Which leads me to the title of this blog - The absolute worst part of getting older. I'm old enough now that the wrinkles don't bother me (much). The "platinum blonde" highlights in my hair have been with me since my late teens, so that doesn't bother me (too bad). People addressing me as "sir" still kind of gets to me, as does Mr., but I do live in the South, so I'm used to it. I'm sure I made a lot of people feel old when I was younger, because my parents taught me to "respect my elders." I still say sir and ma'am, Mr., Ms., and Mrs. Growing up in the South, this becomes second nature to most all of us, mainly because if our parents heard us disrespect an "elder," we were promptly administered a "back hand!" If you've never received a back hand, count your blessings. Those things are ruthless.

No, the absolute worst part of getting older is watching your parents struggle with things they've never had to struggle with before. Working on the church's air conditioning unit with my dad today, I almost broke down crying. My dad was always a strong, independent man. He rarely ever needed help with anything he had to do, and today I watched him struggle with getting a screwdriver into the head of the screw on the unit. 15 minutes of watching his shaking hands try to get the driver in the head of the screw, and wanting so bad to do it for him. But he's a proud man of 63 (he'll be 64 July 10th of this year) and was determined to do it himself. And the more he fought with it, the worse I felt. My dad and I never had what you would call a "good relationship," but in the last few years, he's battled Fibrosis of his lungs, resulting in a lung transplant in 2006, and multiple bouts with skin cancer, which has taken his nose and most of the right side of his face and neck (F#@K Cancer!). We've gotten closer over the last few years, thanks to my youngest brother being a bigger screw-up than me, and I cherish the time I get to spend with him, but I really wish his health was better. I would love to be able to sit on the porch and have a beer with my dad, but his health doesn't allow him to drink any alcohol. His energy level is so low these days that he needs a nap after making up his mind, and this is not the man I've known for 40+ years. I'm fighting the tears as I write this, hoping that by "saying" it I might find a way to cope with it. Maybe.
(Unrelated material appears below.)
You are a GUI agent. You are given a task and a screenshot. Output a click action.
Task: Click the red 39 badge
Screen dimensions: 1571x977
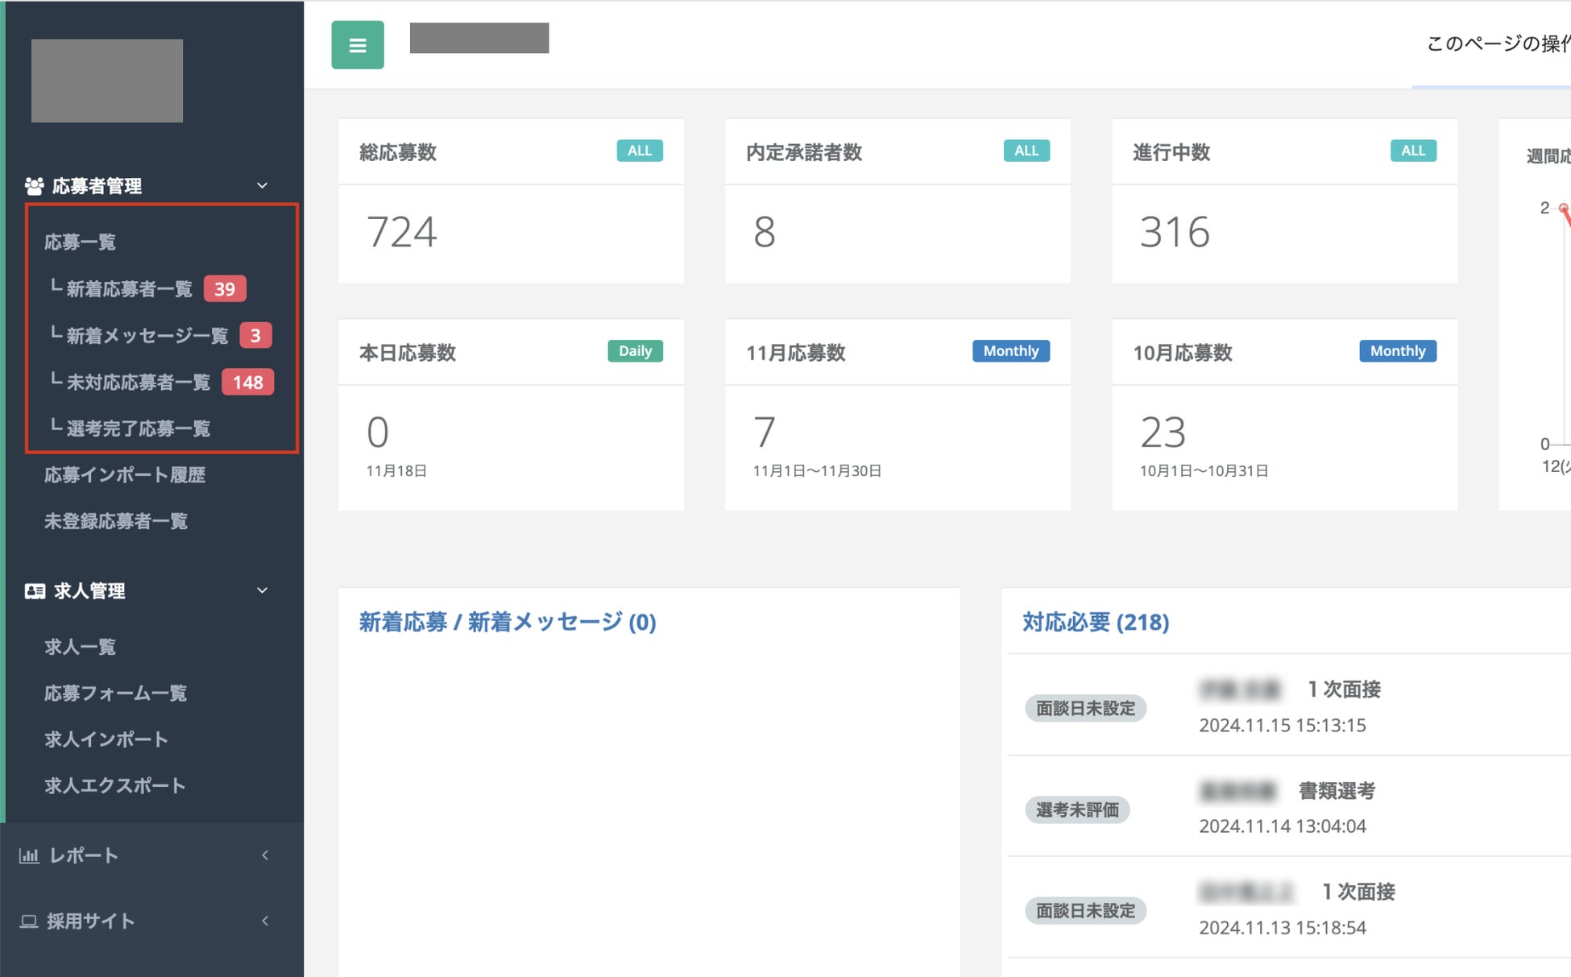pos(224,289)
I guess what I'm trying to say is no matter what your relationship is with you parents, make it a point to call or go by for a visit as often as possible. Have patience with them. They're human, too. I'm sure my dad is having a hard time coming to terms with his decline in health, but the good Lord knows what he's doing, so they say. I just hope his pain is lesser than mine, because this is the worst thing I've ever felt. 

Sorry to bring you down with this one, but I had to get it out, and that is what friends are for, right? Listening.